> Your tasks:
1 > Repeat the stretch of the This or That Game thread from "Pretty simple, answer" through "Doritos or Cheetos?".
2 > In the This or That Game thread, which member answers Tompatt's "steak or chicken?" and what does that member pick?

> Page extract:

Start

# This or That Game...



## SMDave (Jun 14, 2008)

Pretty simple, answer the question and ask another two-choice question. It's more fun if it's not just restricted to fishing, so here we go.

Doritos or Cheetos?


----------



## Waterwings (Jun 14, 2008)

Cheetos.

Checkers or Chess?


----------



## alumacraftjoe (Jun 14, 2008)

checkers...

:beer: or wine????


----------



## Waterwings (Jun 14, 2008)

:beer: 

necktie or bowtie?


----------



## little anth (Jun 15, 2008)

bowtie 

blonde or brunette


----------



## Tompatt (Jun 15, 2008)

ooo tuff one. brunette

steak or chicken?


----------



## Jim (Jun 15, 2008)

Steak! Without a doubt.



A million dollars at once or Two million dollars over 20 years?


----------



## Captain Ahab (Jun 15, 2008)

I hate these games


----------



## Waterwings (Jun 15, 2008)

Two million over 20 years.


Ford or Chevy?


----------



## BassAddict (Jun 15, 2008)

Chevy

Heads or Tails?


----------



## cyberflexx (Jun 15, 2008)

Definatly tails :lol: 


Ranger Boats or Triton Boats?


----------



## Waterwings (Jun 15, 2008)

Triton.


Aluminum boat or fiberglass boat? :wink:


----------



## Jim (Jun 15, 2008)

Aluminum!


Hotdog or burger?


----------



## BassAddict (Jun 15, 2008)

Hamburger!!!

Miller lite, great taste or less filling?


----------



## MARINE0341 (Jun 15, 2008)

Great Taste


Running or Biking :?:


----------



## Waterwings (Jun 15, 2008)

Biking (if I take it off the storage hooks in the garage and use it, lol)

Favorite season: Summer or Winter?


----------



## Johnny5 (Jun 17, 2008)

SUMMER! springs better when the fish are spawning 

largemouth or smallmouth bass?


----------



## natetrack (Jun 17, 2008)

largemouth.

Morning or Evening fishing?


----------



## redbug (Jun 17, 2008)

morning just wish I didnt have to get up soo early

real or fake?


----------



## BassAddict (Jun 17, 2008)

REAL!!!!!! :lol: 

the lilly livered Capt. Ahab




or the greatly missed Esquired








Edit: This question deserves its own thread!!


----------



## Jim (Jun 17, 2008)

Esquired!


Benz or Lexus?


----------



## Waterwings (Jun 17, 2008)

Lexus.

Oil based or Latex paint?


----------



## cdover73 (Jun 18, 2008)

Definately Latex...body paint that is!! =P~ 




The chicken or the egg?


----------



## Jim (Jun 18, 2008)

egg!


Bigmac or whopper?


----------



## Bubba (Jun 18, 2008)

Whopper

"Fronterior" or Posterior? :lol:


----------



## cyberflexx (Jun 18, 2008)

Fronterior


Mercury or Johnson/Evinrude


----------



## natetrack (Jun 18, 2008)

Merc.

Truck or SUV?


----------



## Waterwings (Jun 18, 2008)

Truck.

End

> Collected material:
Start

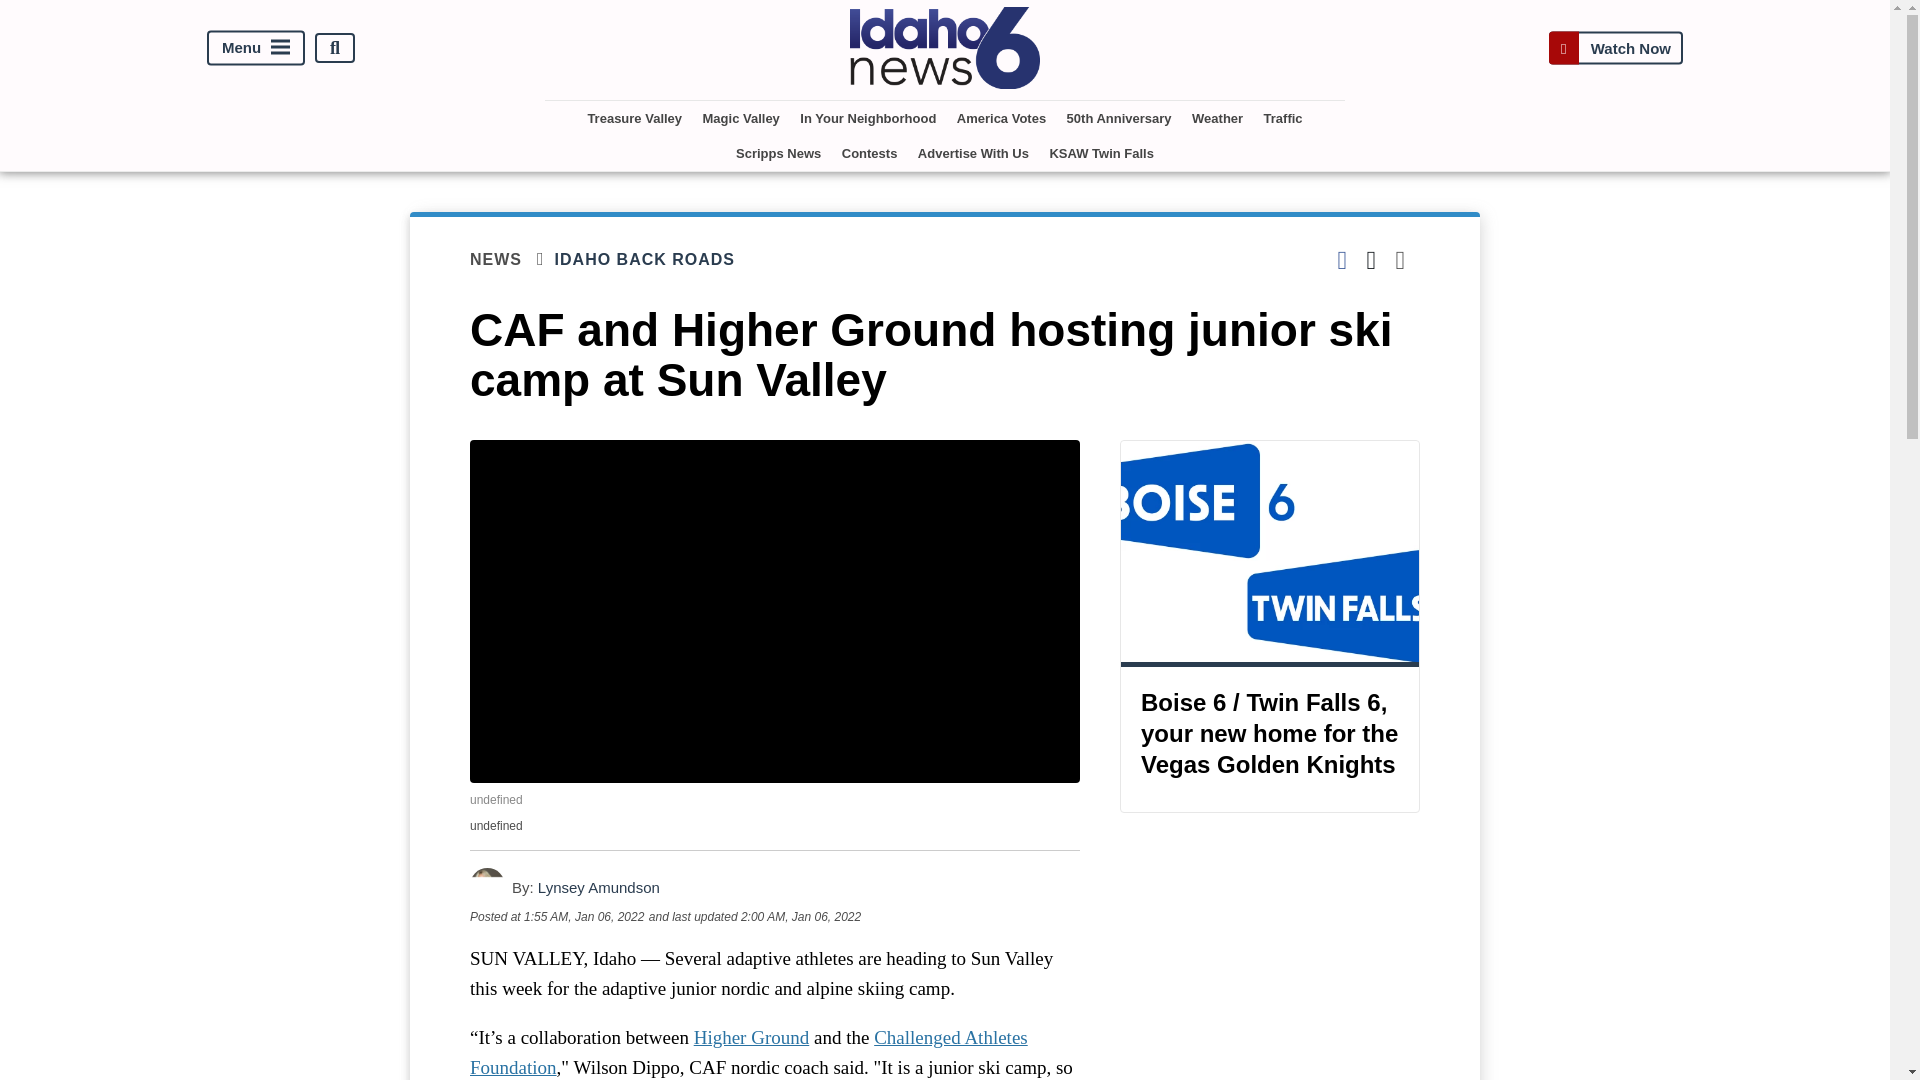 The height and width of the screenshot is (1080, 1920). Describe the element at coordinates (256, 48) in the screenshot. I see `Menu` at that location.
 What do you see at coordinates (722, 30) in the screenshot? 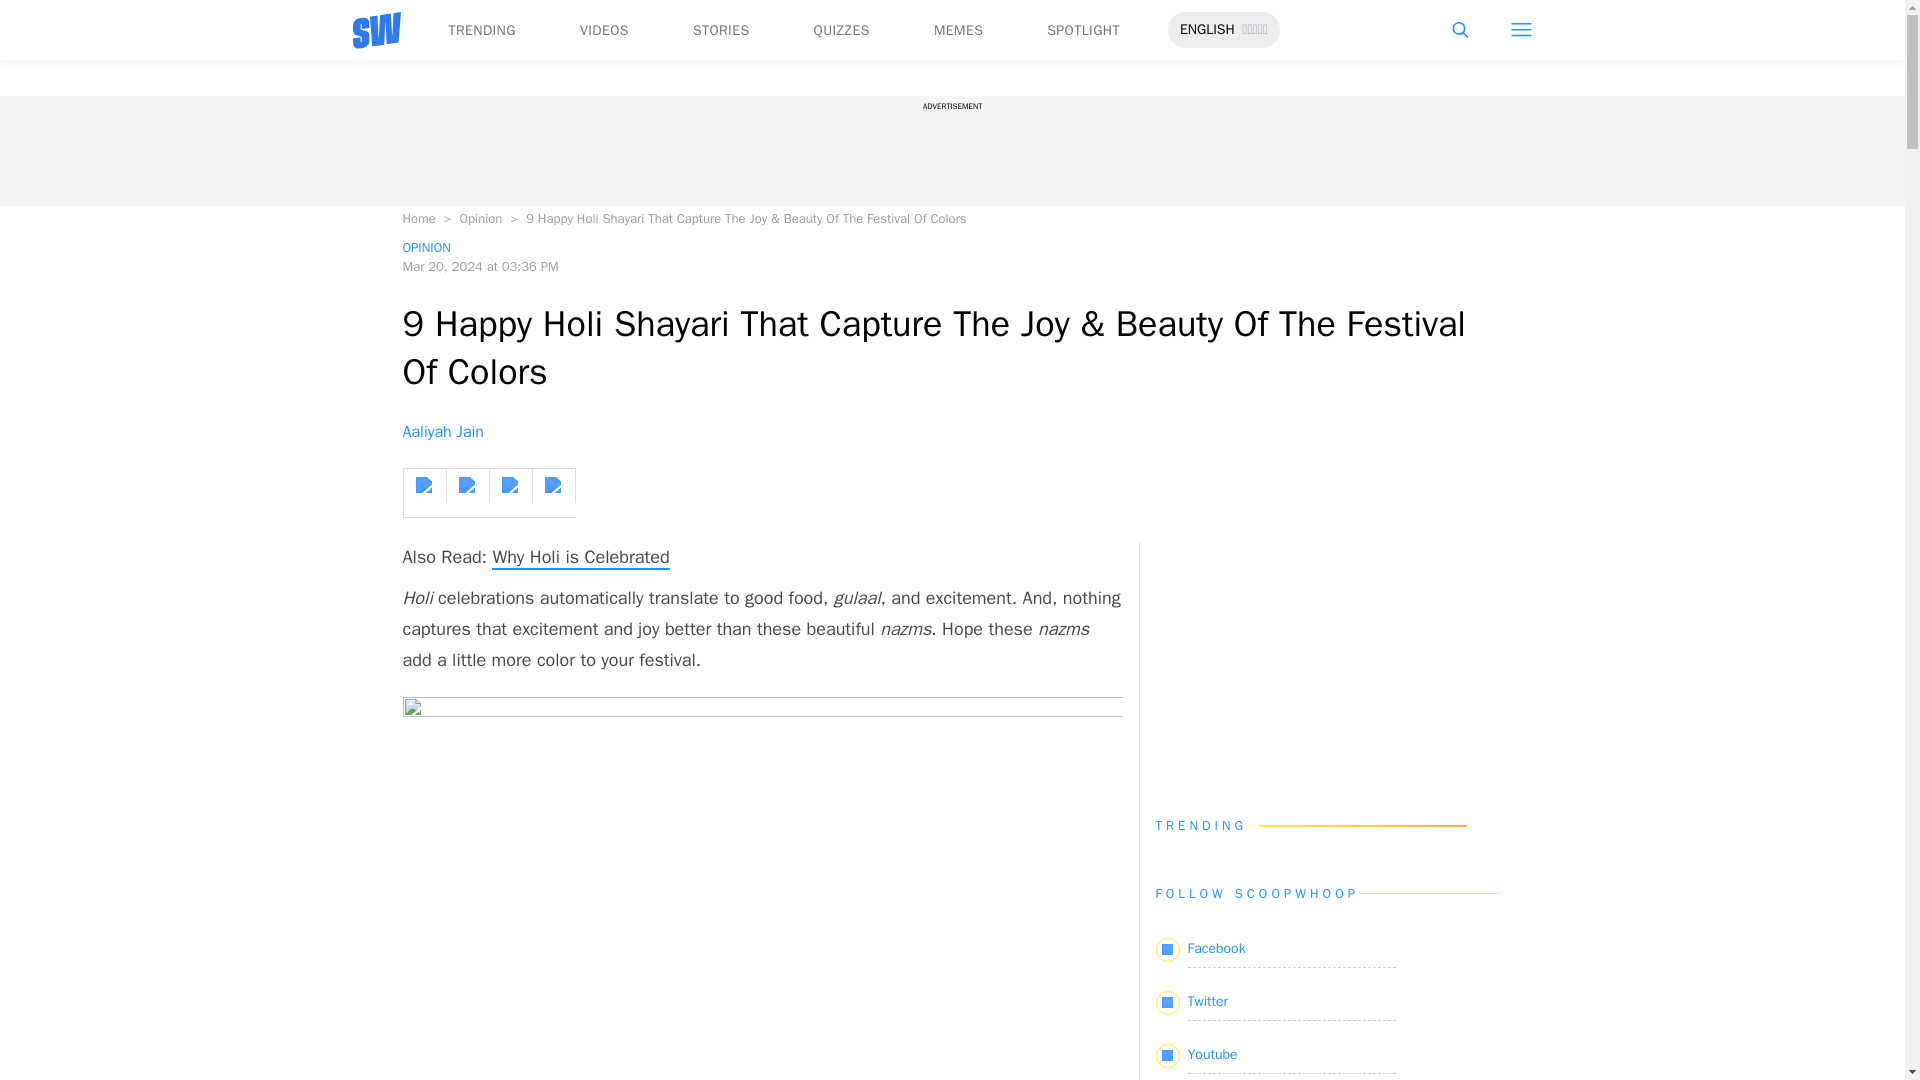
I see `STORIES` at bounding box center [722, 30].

End

> Answer set:
1 >
Pretty simple, answer the question and ask another two-choice question. It's more fun if it's not just restricted to fishing, so here we go.

Doritos or Cheetos?

2 > Jim picks steak.